Editors have highlighted the following attributes while ensuring the content's credibility: Add as preferred source arXiv (2025). (a): Simulation of the Milky Way, the LMC and the Sgr dwarf galaxy/tidal stream.

The work, published on the arXiv preprint server, offers a novel approach for studying the hidden dark matter contained within nearby satellite galaxies. Sukanya Chakrabarti, a professor and Pei-Ling Chan Endowed Chair in the College of Science, in collaboration with Dr.

In 2020, I started working on direct acceleration measurements, and we made the first measurements with pulsar timing in 2021," the researcher adds. At that time, we could only constrain the smooth component of the gravitational potential with 14 pairs of millisecond pulsars.

The broader interest lies in turning an observational clue into something that can be weighed against competing models of the underlying physics. Astrophysics does not have the luxury of controlled experiments; everything is inferred from radiation that traveled across cosmic distances under conditions that cannot be reproduced in a terrestrial laboratory. This makes the interpretation chain longer and more uncertain than in bench science, but it also means that a well-constrained measurement of an extreme object carries theoretical information that no earthbound experiment can provide.

When he joined my research group, Tom expanded the usable sample to 26 pulsars and later to 54. Since the actual disruptions only last for a short time, this means that the pulsar accelerations we observe today come from just the current disruptions from these two dwarf.

Because this item comes through Phys. org Space as science journalism, it should be treated as contextual reporting rather than primary evidence.
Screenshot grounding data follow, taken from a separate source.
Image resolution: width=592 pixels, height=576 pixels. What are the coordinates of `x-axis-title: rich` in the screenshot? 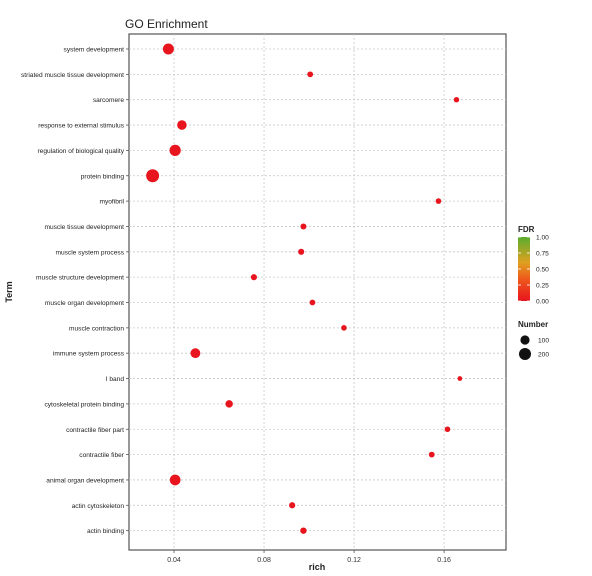 It's located at (318, 567).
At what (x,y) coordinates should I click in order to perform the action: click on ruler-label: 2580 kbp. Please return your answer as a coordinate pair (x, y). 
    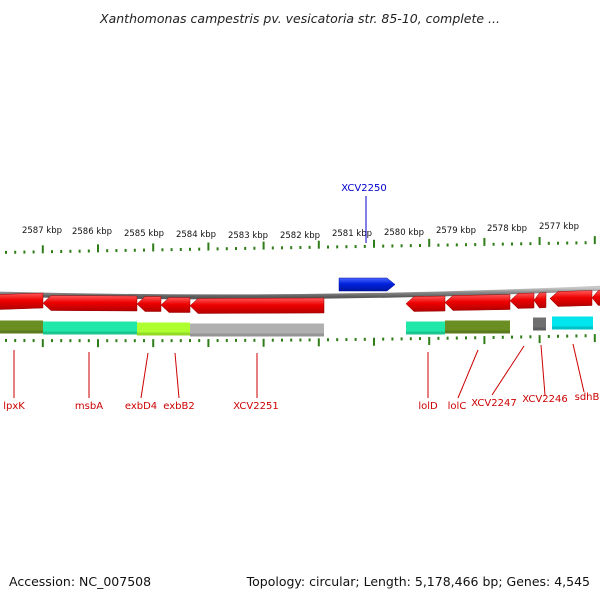
    Looking at the image, I should click on (404, 233).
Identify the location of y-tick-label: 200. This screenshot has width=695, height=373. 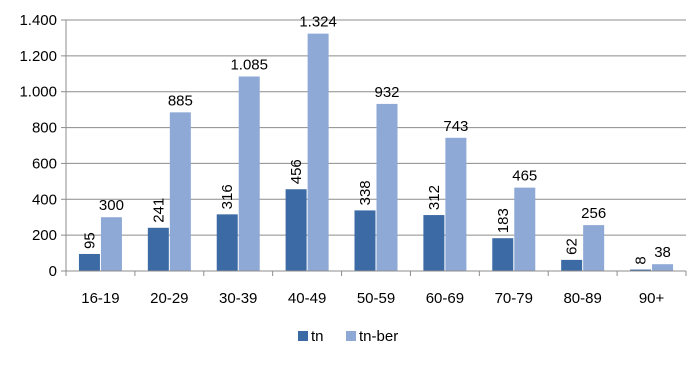
(44, 236).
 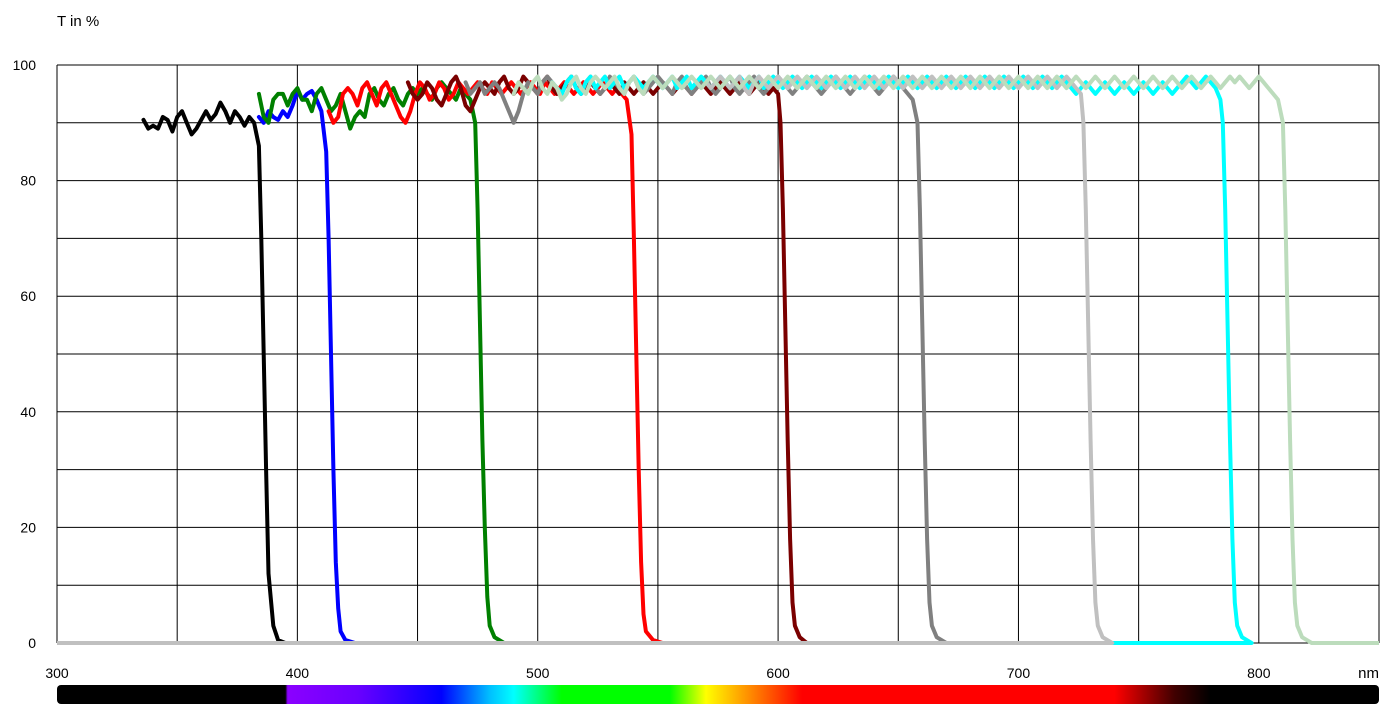 I want to click on x-tick-label: 300, so click(x=57, y=673).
Good science reporting can identify why a result matters, connect it to the wider literature and make technical work readable, but the decisive evidence remains in the original paper, dataset, mission release or technical record. That distinction is especially important when a story is later repeated by aggregators, because repetition increases visibility, not evidential strength.

The next step is to see whether independent datasets and physical modeling converge on the same interpretation. Multi-wavelength follow-up, combining X-ray, radio and optical data where possible, is typically what separates a compelling detection from a robust physical characterization. In high-energy astrophysics, results that initially looked definitive have been revised when data from a second messenger arrived; the current result should be read with that history in mind.